[Record set Boundary: Start]
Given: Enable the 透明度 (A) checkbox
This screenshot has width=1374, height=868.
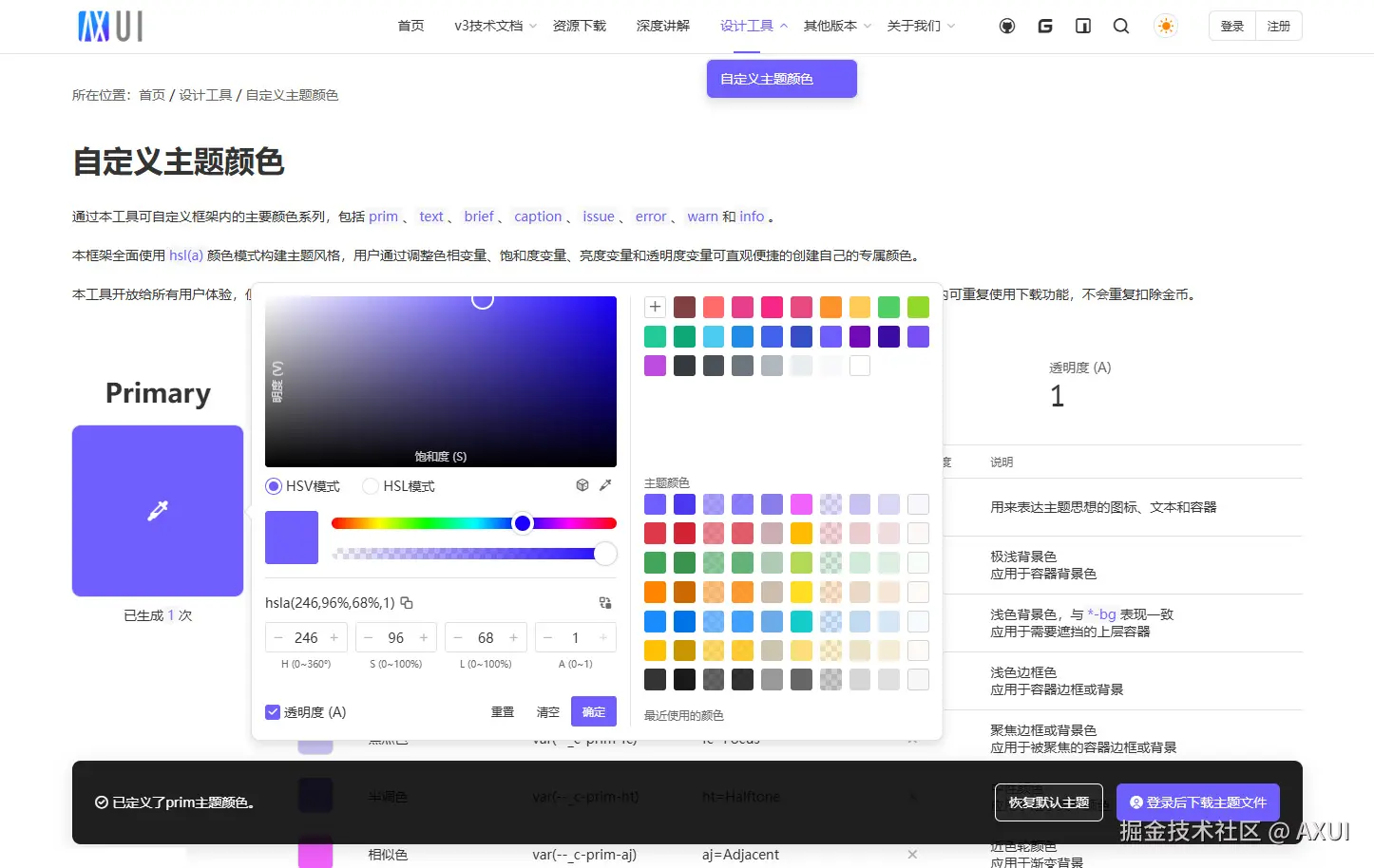Looking at the screenshot, I should click(x=273, y=711).
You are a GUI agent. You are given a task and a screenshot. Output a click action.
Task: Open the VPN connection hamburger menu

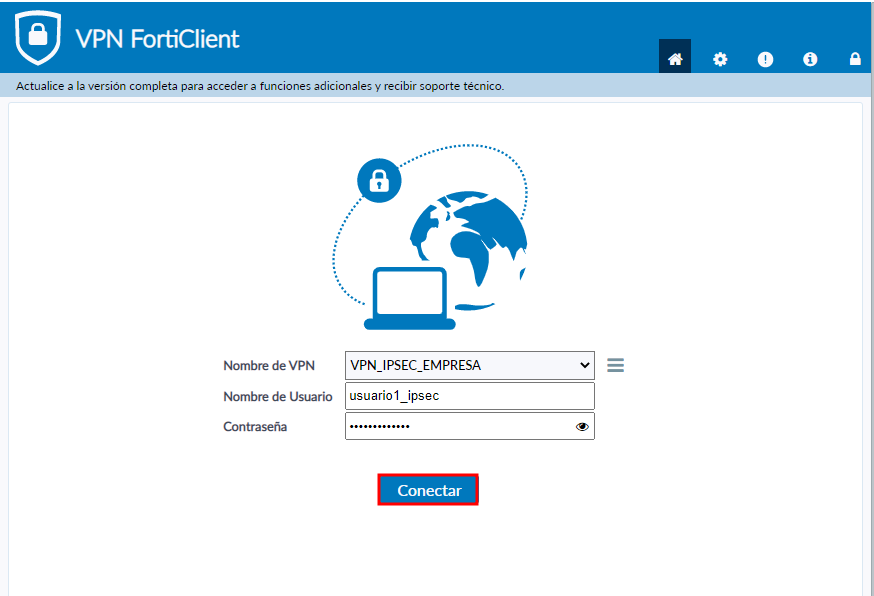[616, 366]
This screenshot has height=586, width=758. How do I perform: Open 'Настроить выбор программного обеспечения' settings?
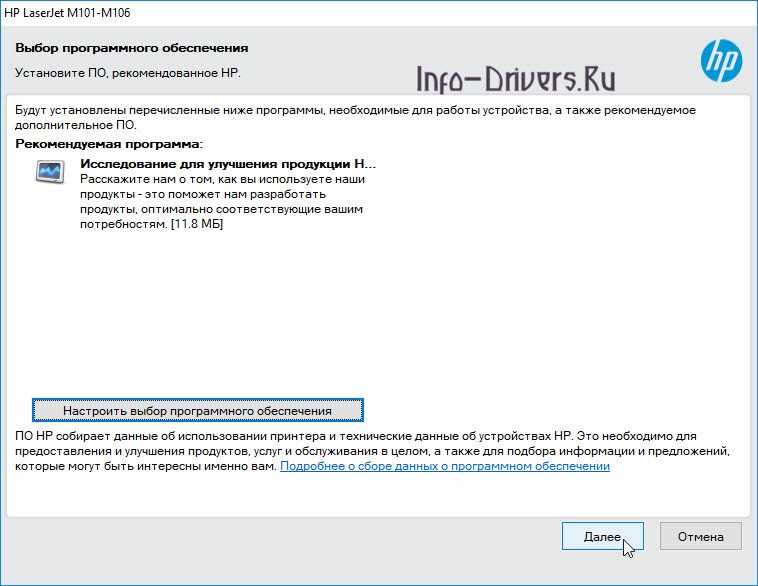[x=197, y=410]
[Record set Boundary: End]
• [What you should do]
Only the lines from the one with "You are a GUI" through the last line of the records above are wanted, copied exactly and with pictures omitted.

• [Solution below]
You are a GUI agent. You are given a task and a screenshot. Output a click action.
Task: Open the VPN connection hamburger menu

[616, 366]
This screenshot has height=586, width=758. How do I perform: Open 'Настроить выбор программного обеспечения' settings?
[x=197, y=410]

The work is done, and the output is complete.